---
title: "Jan 20"
output: html_notebook
---


Degree of reading  power (DRP) for 3rd graders data: 

```{r}
drp<-read.csv("DRP.csv")
```

Display the top of the data: 

```{r}
head(drp,10)
```

These are test scores. The "Treatment" group received some special training, while the "Control" group did not. 

Let's create vectors containing the control and treatment data:

```{r}
control<-drp$Score[drp$Group=="Control"]
treatment<-drp$Score[drp$Group=="Treatment"]
```


Let's find the range of these two groups: 

```{r}
range(treatment)
```

```{r}
range(control)
```

 
The "range()" function returns a vector with the max and min of the argument. We can find the range as defined in class like this: 

```{r}
range_treatment<-max(treatment)-min(treatment)
range_treatment
```

```{r}
range_control<-max(control)-min(control)
range_control
```


So we see there is quite a difference in the spread of the two data sets as measured by the range.

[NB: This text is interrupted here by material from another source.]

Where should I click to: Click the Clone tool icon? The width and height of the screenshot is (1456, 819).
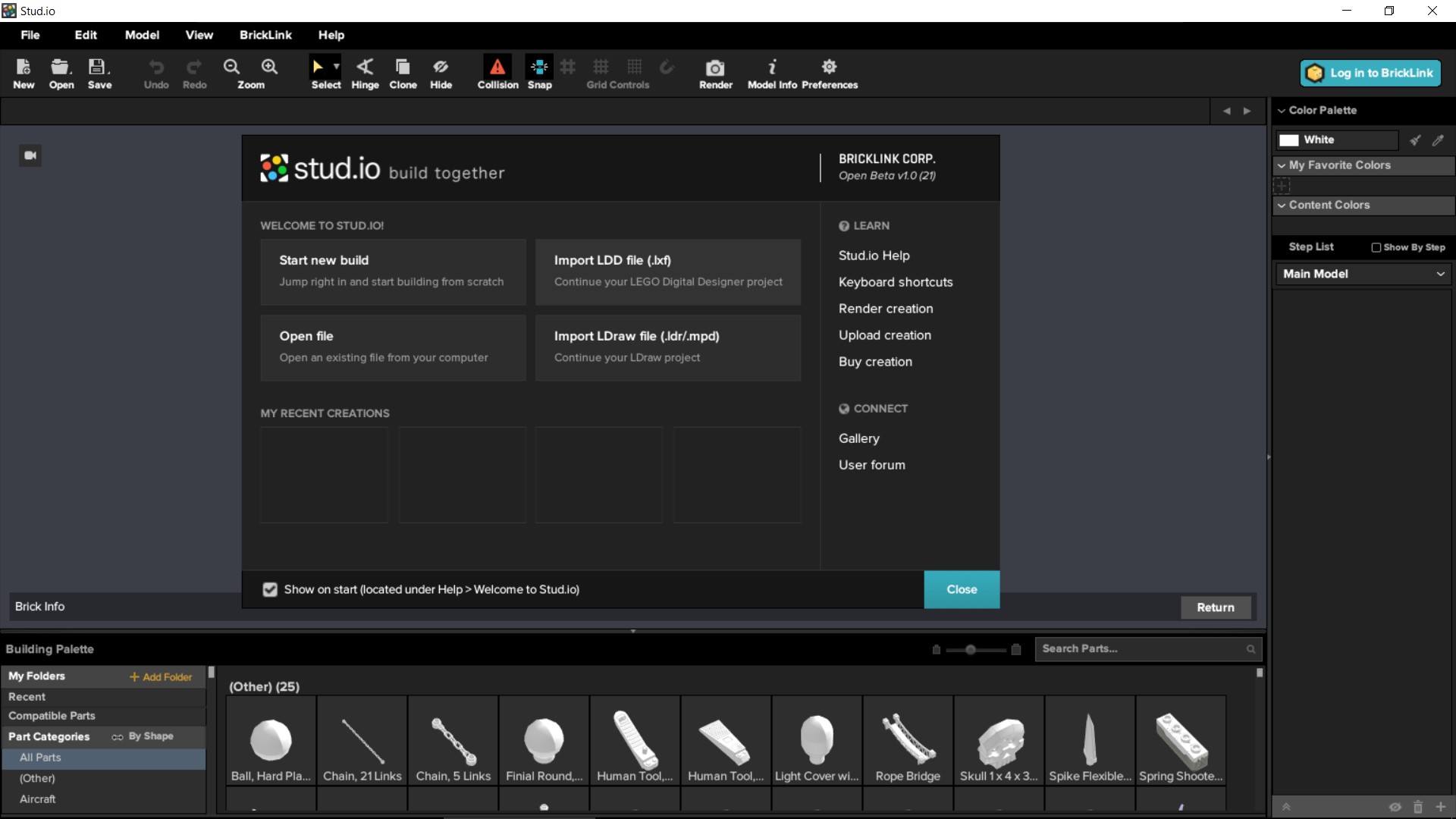pos(403,67)
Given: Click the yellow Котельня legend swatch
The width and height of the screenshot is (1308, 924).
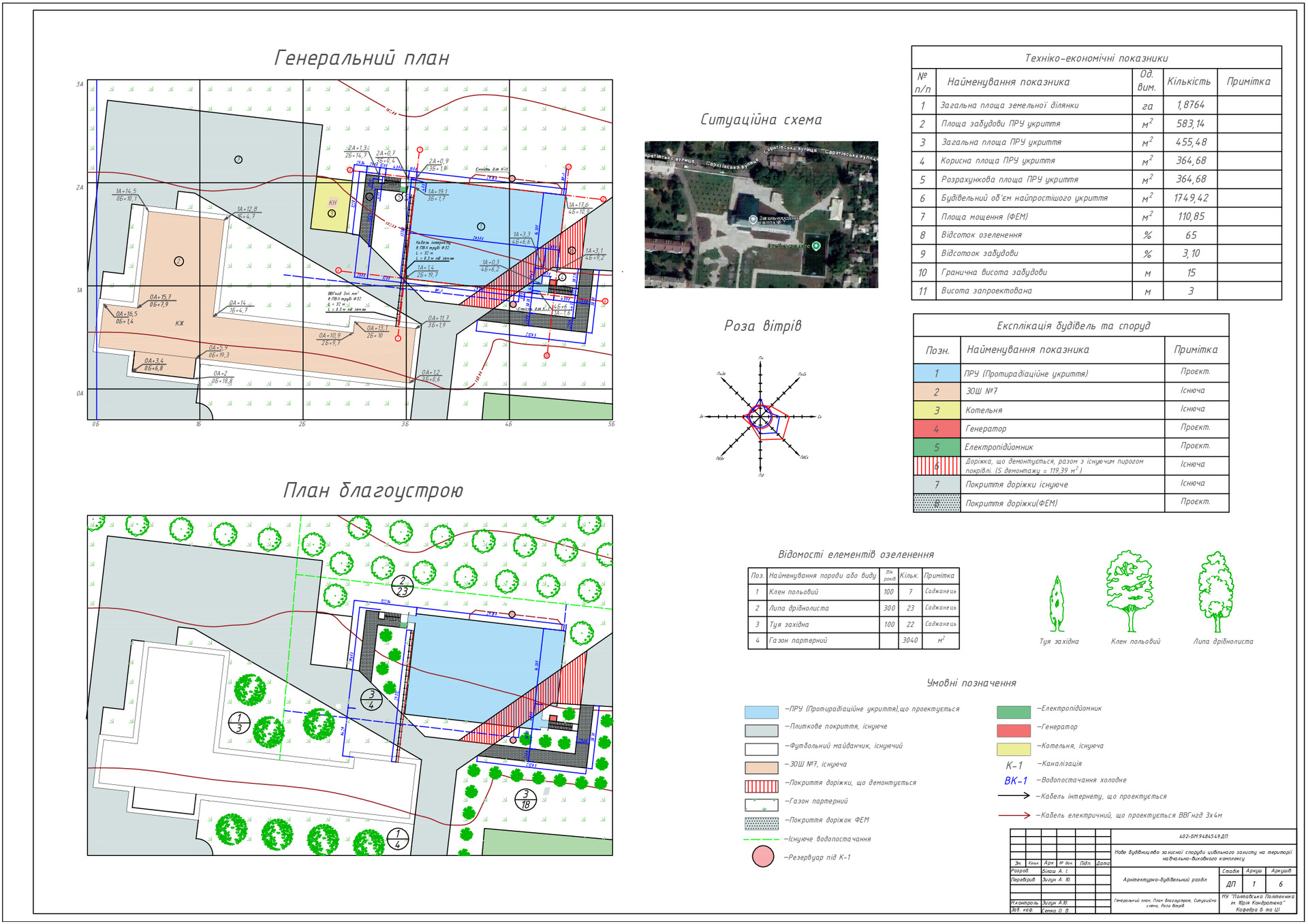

Let's look at the data visually: 

```{r}
stem(treatment, scale=2)
```


```{r}
stem(control, scale=2)
```

Let's compute the interquartile ranges: 

```{r}
IQR(treatment)
```

```{r}
IQR(control)
```

Exercise: write a function that takes in a vector and returns a vector containing the outliers, and returns NULL if there are none. 

Let's create side-by-side boxplots of our two data sets: 

```{r}
type<-c("Treatment", "Control")
boxplot(treatment,control, names=type, horizontal = FALSE, main="Degree of Reading Power Test, Third Grade", ylab="Score")
```